Rome city commissioner

Friday, Dec. 30, was the last working day for Rome’s Downtown Development Authority Director Ann Arnold. I have to admit I called her as she was packing up her office to sing her a quick chorus of “I Just Called To Say I Love You,” and thank her for years of devoted service to our community.

It has been my pleasure to know and work with “Downtown Annie” as a private citizen and a member of the Rome City Commission. I watched history being made; as so many of Georgia’s downtown business districts were dying and plagued with empty buildings, Rome was bucking the trend and attracting new investment.

Since the old Main Street Days, Ann Arnold recognized that it was no longer business as usual for Rome. Armed with a number of careful studies made during her tenure, Ann turned complacency into progress. She was able to rally the troops along Broad and the adjacent streets to the knowledge that times were changing — and both they and their physical surroundings needed to respond to that change in a positive and orderly manner.

With the advent of the Georgia Cities Foundation, which opened the doors to low cost funding for viable downtown projects, our Downtown Annie was able to parlay a large number of these combination private/public dollars into downtown Rome ventures.

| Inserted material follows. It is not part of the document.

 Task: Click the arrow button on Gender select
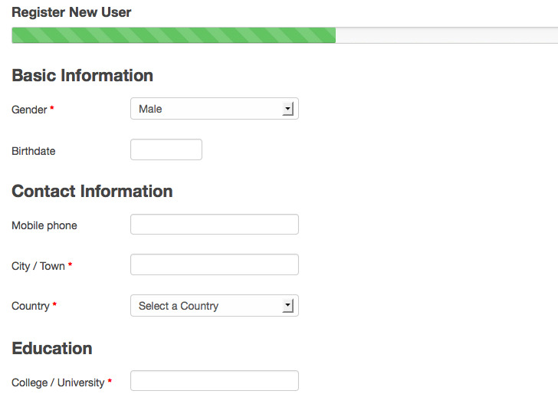click(287, 109)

In fact, under her stewardship not only the projects started but the state and national awards started heading our way too, and Rome was now the poster child for downtown development.

When other Georgia cities tried to put the brakes on the disproportional share of the money going to Rome, Ann just kept doing the deals that the lenders loved and she fought for the dollars. Another beauty of the program was that as the monies for some of these programs were paid back, the dollars were retained by the City of Rome and actually created yet another revolving loan fund to foster even more improvements to local businesses.

Our Ann Arnold not only worked on bringing new monies and new business into Rome, she actually convinced the property owners of the central business district to RAISE THEIR TAXES! Unheard of, but they approved the Business Improvement District — raised their own taxes and business license fees to help fund downtown improvement.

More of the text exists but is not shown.